__Collected data__:
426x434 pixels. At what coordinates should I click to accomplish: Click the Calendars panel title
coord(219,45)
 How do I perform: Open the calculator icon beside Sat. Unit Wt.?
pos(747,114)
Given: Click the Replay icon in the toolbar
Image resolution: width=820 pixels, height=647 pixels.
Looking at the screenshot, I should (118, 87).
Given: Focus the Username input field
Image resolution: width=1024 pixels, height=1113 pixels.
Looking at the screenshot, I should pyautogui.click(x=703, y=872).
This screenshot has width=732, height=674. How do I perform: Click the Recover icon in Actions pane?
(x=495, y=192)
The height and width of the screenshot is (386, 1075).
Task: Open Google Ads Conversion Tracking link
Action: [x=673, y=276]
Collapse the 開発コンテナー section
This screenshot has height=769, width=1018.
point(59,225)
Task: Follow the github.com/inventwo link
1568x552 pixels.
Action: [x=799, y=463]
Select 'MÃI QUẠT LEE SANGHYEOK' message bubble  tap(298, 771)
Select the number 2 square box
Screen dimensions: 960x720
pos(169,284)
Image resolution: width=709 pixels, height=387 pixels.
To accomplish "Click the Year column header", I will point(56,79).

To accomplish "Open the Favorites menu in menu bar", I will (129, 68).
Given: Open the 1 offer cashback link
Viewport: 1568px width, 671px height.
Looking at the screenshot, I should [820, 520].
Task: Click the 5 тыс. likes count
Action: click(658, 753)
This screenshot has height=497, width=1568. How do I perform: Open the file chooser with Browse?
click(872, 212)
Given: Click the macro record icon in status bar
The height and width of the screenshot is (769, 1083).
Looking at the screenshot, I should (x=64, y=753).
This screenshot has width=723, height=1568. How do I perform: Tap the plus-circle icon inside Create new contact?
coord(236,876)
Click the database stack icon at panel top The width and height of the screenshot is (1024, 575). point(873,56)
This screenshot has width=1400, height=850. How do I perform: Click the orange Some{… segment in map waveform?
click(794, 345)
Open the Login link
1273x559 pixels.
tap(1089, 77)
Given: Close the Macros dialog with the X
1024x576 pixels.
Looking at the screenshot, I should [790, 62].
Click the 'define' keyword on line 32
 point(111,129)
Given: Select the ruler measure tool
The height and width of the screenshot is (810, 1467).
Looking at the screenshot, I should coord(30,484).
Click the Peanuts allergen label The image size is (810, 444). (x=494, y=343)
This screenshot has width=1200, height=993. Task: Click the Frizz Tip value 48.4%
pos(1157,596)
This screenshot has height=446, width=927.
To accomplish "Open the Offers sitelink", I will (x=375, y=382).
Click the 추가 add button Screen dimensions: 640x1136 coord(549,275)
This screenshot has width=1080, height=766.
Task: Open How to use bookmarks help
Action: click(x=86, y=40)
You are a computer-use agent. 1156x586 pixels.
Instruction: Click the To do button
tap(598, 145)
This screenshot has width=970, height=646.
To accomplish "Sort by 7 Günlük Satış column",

__What is being asked__: Retype the records above exactly, from their first line through the line that contains "Given: Focus the Username input field", and stop there.

__Output for this task__:
426x434 pixels. At what coordinates should I click to accomplish: Click the Calendars panel title
coord(219,45)
 How do I perform: Open the calculator icon beside Sat. Unit Wt.?
pos(747,114)
Given: Click the Replay icon in the toolbar
Image resolution: width=820 pixels, height=647 pixels.
Looking at the screenshot, I should (118, 87).
Given: Focus the Username input field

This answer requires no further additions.